WORK REQUIRED »
An exact copy of the data below is required; return it in full.

DATA FOR THIS TASK »
※ ※ ※

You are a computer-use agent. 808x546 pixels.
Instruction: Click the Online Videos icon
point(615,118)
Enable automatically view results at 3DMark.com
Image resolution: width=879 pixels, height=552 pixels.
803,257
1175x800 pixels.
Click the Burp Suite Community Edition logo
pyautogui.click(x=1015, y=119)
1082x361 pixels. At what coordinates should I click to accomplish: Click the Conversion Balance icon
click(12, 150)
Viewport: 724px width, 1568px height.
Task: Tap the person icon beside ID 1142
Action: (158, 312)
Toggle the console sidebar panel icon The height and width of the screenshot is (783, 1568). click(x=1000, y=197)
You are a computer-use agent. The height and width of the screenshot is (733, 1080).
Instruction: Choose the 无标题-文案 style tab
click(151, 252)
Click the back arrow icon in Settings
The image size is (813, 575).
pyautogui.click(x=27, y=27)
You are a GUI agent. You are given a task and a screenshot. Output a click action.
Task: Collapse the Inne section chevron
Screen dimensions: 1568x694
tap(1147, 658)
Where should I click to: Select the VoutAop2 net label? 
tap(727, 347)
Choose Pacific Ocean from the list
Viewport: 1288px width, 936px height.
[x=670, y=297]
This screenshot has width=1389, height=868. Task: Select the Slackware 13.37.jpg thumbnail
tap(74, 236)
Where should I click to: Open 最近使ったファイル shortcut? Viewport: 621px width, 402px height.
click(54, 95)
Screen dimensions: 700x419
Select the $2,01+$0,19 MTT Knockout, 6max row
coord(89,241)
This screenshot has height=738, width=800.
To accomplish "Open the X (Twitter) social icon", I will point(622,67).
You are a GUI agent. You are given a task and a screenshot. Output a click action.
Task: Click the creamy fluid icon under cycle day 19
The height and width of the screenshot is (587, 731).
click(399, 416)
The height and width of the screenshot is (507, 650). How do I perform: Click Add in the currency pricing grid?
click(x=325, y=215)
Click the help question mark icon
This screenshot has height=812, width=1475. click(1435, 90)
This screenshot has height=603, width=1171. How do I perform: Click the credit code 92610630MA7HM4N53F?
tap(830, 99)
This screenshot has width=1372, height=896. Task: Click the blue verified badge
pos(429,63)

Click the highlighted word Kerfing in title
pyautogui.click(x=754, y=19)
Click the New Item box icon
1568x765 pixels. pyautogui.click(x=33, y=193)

※ ※ ※

YOUR SOLUTION »
You are a computer-use agent. 808x546 pixels.
Instruction: Click the Online Videos icon
point(615,118)
Enable automatically view results at 3DMark.com
Image resolution: width=879 pixels, height=552 pixels.
803,257
1175x800 pixels.
Click the Burp Suite Community Edition logo
pyautogui.click(x=1015, y=119)
1082x361 pixels. At what coordinates should I click to accomplish: Click the Conversion Balance icon
click(12, 150)
Viewport: 724px width, 1568px height.
Task: Tap the person icon beside ID 1142
Action: (158, 312)
Toggle the console sidebar panel icon The height and width of the screenshot is (783, 1568). click(x=1000, y=197)
You are a computer-use agent. The height and width of the screenshot is (733, 1080).
Instruction: Choose the 无标题-文案 style tab
click(151, 252)
Click the back arrow icon in Settings
The image size is (813, 575).
pyautogui.click(x=27, y=27)
You are a GUI agent. You are given a task and a screenshot. Output a click action.
Task: Collapse the Inne section chevron
Screen dimensions: 1568x694
tap(1147, 658)
Where should I click to: Select the VoutAop2 net label? 
tap(727, 347)
Choose Pacific Ocean from the list
Viewport: 1288px width, 936px height.
[x=670, y=297]
This screenshot has width=1389, height=868. Task: Select the Slackware 13.37.jpg thumbnail
tap(74, 236)
Where should I click to: Open 最近使ったファイル shortcut? Viewport: 621px width, 402px height.
click(54, 95)
Screen dimensions: 700x419
Select the $2,01+$0,19 MTT Knockout, 6max row
coord(89,241)
This screenshot has height=738, width=800.
To accomplish "Open the X (Twitter) social icon", I will point(622,67).
You are a GUI agent. You are given a task and a screenshot. Output a click action.
Task: Click the creamy fluid icon under cycle day 19
The height and width of the screenshot is (587, 731).
click(399, 416)
The height and width of the screenshot is (507, 650). How do I perform: Click Add in the currency pricing grid?
click(x=325, y=215)
Click the help question mark icon
This screenshot has height=812, width=1475. click(1435, 90)
This screenshot has height=603, width=1171. How do I perform: Click the credit code 92610630MA7HM4N53F?
tap(830, 99)
This screenshot has width=1372, height=896. Task: Click the blue verified badge
pos(429,63)

Click the highlighted word Kerfing in title
pyautogui.click(x=754, y=19)
Click the New Item box icon
1568x765 pixels. pyautogui.click(x=33, y=193)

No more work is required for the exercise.